1. Why the question matters: subsidies reshaped who pays and what “premiums” mean
The 2021 American Rescue Plan expanded premium tax credits and made coverage cheaper for millions, producing clear declines in what enrollees paid at point of sale even if list premiums changed; KFF estimated significant monthly savings for many and widespread access to near-zero-dollar plans, making the policy effect on consumer costs immediate and significant [1]. That same expansion altered the composition of Marketplace risk pools because 22–25 million enrollees received subsidies by 2025–2026, so changes in subsidy policy or enrollment mix can amplify or mute insurer rate reactions. Analysts caution that focusing solely on insurer-filed or benchmark premium percentages misses the key consumer-facing metric: after-tax-credit premiums that many people actually pay [4] [5].
2. What happened to list and benchmark premiums after 2021–2022: modest early rises, larger proposals later
Contemporary assessments find benchmarks and average premiums rose modestly in the early post-ARP years—a national average benchmark increase near the low single digits was reported for 2023–2025—reflecting inflation, utilization, and drug costs rather than an insurer windfall driven by the ARP itself [2] [5]. By mid- to late-2025, however, insurer filings for 2026 showed median proposed increases in the mid-to-high teens (15–18%) and some estimates put 2026 proposals around 26% on average, with insurers pointing to rising medical costs and the looming expiration of enhanced credits as drivers [3] [6] [7]. Those proposals are subject to regulatory review and revision, and do not automatically equate to final approved rates.
3. Did insurers “raise premiums because of” Biden’s policy changes? The evidence is mixed and causal links are weak
Direct causal attribution that insurers raised premiums in reaction to Biden-era subsidy expansions is not supported as a simple one-to-one relationship. The ARP and later 2022 adjustments reduced consumer premiums through tax credits and increased enrollment, and several sources document that premiums paid by enrollees fell after subsidies rose [8] [1]. Insurers’ later rate requests cite general medical inflation, labor costs, specialty drug prices, and uncertainty over subsidy expirations—not that the subsidies themselves caused rate hikes [3] [7]. Economists and regulators note that policy changes altered incentives and enrollment composition, which can influence pricing, but the data show multiple concurrent drivers rather than a single policy trigger [5].

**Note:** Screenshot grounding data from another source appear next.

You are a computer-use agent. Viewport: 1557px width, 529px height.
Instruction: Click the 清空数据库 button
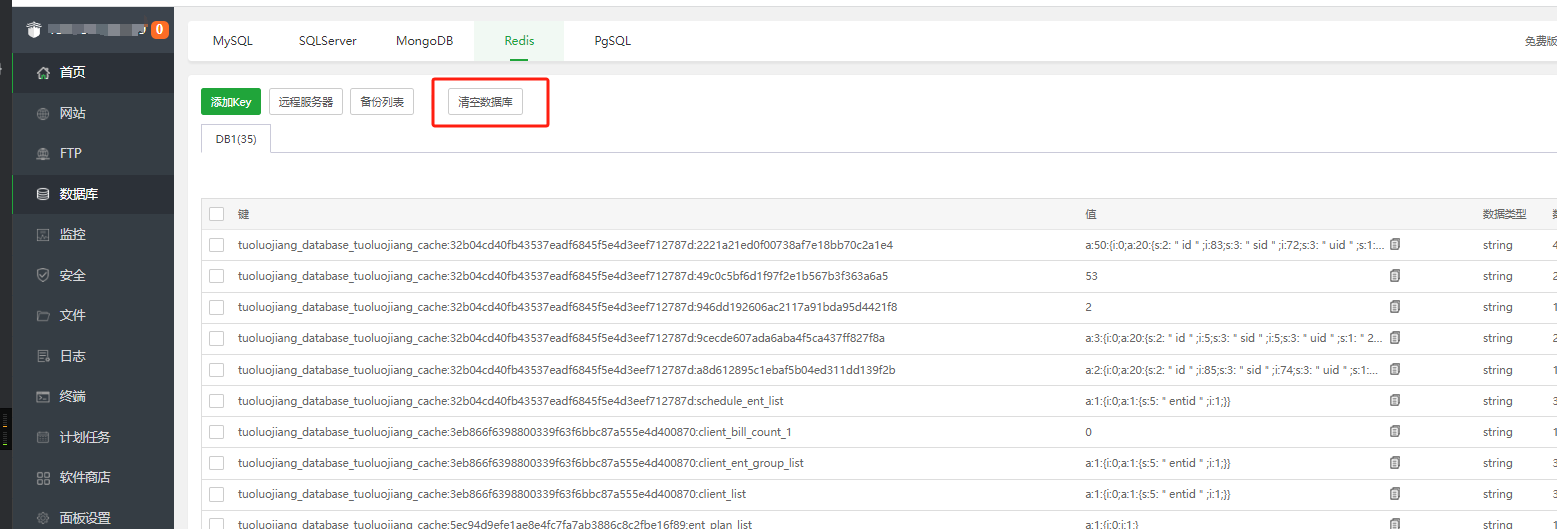pyautogui.click(x=485, y=102)
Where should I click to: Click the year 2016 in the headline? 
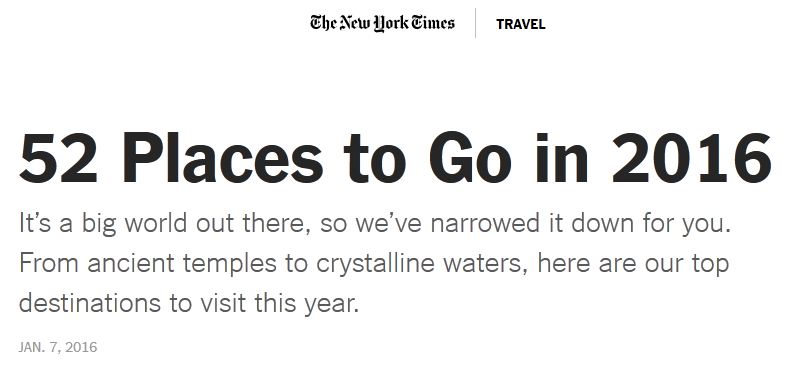point(692,158)
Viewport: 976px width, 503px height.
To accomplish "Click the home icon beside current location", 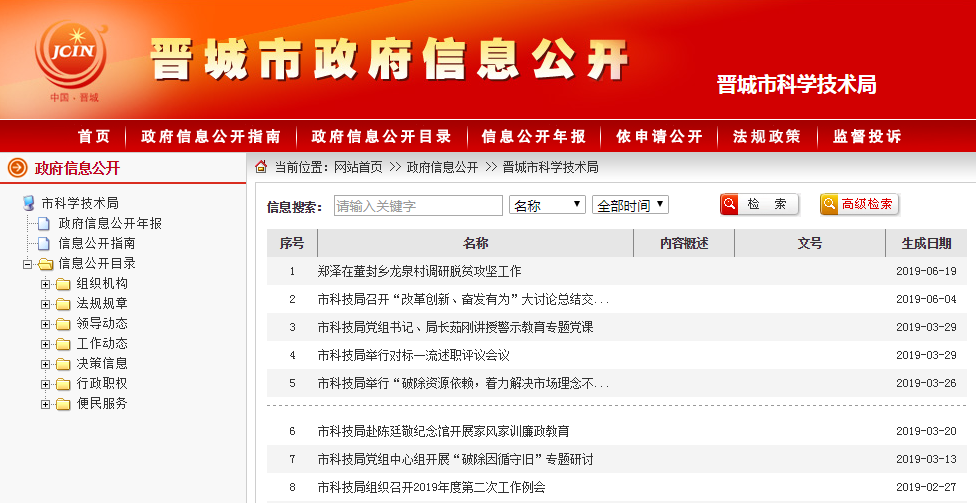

4. The big conditionality: expiry of enhanced tax credits would sharply change consumer outcomes
Multiple analyses converge on a stark conditionality: if the enhanced premium tax credits expire at the end of 2025, many subsidized enrollees would face double-digit or much larger increases in what they pay, with some estimates projecting average out-of-pocket premium payments more than doubling in 2026 and tens of millions facing higher bills or dropping coverage [4] [6] [7]. Insurer filings for 2026 incorporate assumptions about subscriber churn and a sicker, less subsidized risk pool if subsidies lapse—factors that push insurers to seek larger rate increases. Thus future consumer costs hinge more on congressional or administrative action on subsidies than on historical ARP enactment alone.
5. Bottom line: nuanced reality — subsidies reduced consumer premiums initially; later insurer filings reflect other pressures and subsidy uncertainty
The record shows the American Rescue Plan and related 2021–2022 actions lowered premiums for many enrollees, while insurer behavior in subsequent years reflects medical inflation, drug costs, market competition, and the political uncertainty about subsidy continuance [1] [2] [3]. Claims that insurers broadly raised premiums “because of” Biden’s ACA changes oversimplify a complex interplay: subsidies reduced what people paid even as insurers later sought higher list rates responding to standard cost pressures and the risk that subsidies would end, which would sharply increase consumer payments absent legislative action [6] [5].